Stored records
▬▬▬▬▬▬▬▬▬▬

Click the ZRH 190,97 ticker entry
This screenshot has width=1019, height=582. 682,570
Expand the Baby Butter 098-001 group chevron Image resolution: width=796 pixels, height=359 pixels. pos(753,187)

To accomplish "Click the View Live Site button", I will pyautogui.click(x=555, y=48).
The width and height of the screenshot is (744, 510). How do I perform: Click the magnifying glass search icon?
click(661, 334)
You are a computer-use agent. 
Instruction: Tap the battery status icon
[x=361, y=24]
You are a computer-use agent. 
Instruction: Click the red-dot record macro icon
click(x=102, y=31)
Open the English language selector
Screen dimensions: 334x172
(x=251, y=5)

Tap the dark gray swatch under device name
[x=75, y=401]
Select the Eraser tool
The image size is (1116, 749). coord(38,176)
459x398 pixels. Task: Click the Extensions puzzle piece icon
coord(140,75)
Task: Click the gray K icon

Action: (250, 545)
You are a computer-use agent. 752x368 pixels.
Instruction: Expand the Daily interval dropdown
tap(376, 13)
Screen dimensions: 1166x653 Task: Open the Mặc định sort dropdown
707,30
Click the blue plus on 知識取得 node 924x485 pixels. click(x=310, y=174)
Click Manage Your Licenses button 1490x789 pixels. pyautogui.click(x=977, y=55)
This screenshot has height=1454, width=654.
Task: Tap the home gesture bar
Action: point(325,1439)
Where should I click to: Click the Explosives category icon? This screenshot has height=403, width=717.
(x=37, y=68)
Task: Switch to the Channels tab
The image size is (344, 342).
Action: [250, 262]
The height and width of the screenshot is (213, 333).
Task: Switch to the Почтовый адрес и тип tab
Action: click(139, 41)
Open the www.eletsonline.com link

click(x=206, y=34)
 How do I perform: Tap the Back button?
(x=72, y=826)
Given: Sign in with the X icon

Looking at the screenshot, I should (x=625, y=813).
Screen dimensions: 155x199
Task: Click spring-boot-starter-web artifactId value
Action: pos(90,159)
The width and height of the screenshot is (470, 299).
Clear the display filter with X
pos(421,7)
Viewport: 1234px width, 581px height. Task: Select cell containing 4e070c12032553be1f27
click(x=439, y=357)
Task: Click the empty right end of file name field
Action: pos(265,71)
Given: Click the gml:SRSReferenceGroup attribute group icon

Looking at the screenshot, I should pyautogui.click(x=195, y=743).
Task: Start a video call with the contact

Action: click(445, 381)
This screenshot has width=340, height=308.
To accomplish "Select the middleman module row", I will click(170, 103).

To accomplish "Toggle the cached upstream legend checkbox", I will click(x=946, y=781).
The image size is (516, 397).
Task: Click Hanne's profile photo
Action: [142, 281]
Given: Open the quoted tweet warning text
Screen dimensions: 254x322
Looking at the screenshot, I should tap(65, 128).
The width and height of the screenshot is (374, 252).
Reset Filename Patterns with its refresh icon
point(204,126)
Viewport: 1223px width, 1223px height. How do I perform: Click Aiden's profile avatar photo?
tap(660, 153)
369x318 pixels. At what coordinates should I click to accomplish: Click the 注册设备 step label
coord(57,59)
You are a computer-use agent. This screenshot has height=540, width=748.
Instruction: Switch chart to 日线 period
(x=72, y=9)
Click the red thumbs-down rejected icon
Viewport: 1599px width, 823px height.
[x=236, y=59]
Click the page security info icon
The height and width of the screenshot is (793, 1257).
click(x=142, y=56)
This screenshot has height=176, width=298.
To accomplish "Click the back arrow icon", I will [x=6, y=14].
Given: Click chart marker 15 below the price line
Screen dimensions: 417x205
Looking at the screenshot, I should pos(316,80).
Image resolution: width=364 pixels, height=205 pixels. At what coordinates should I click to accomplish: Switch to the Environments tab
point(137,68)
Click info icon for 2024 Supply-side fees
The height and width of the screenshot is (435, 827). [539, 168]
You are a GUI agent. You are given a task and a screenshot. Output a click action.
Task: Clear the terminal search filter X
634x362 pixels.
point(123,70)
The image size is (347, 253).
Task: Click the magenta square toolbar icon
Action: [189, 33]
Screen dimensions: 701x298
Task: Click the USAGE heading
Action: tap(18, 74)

▬▬▬▬▬▬▬▬▬▬

Please count the lines in the data that include the word "computer" and report the number by itself.

ANSWER SPACE -> 4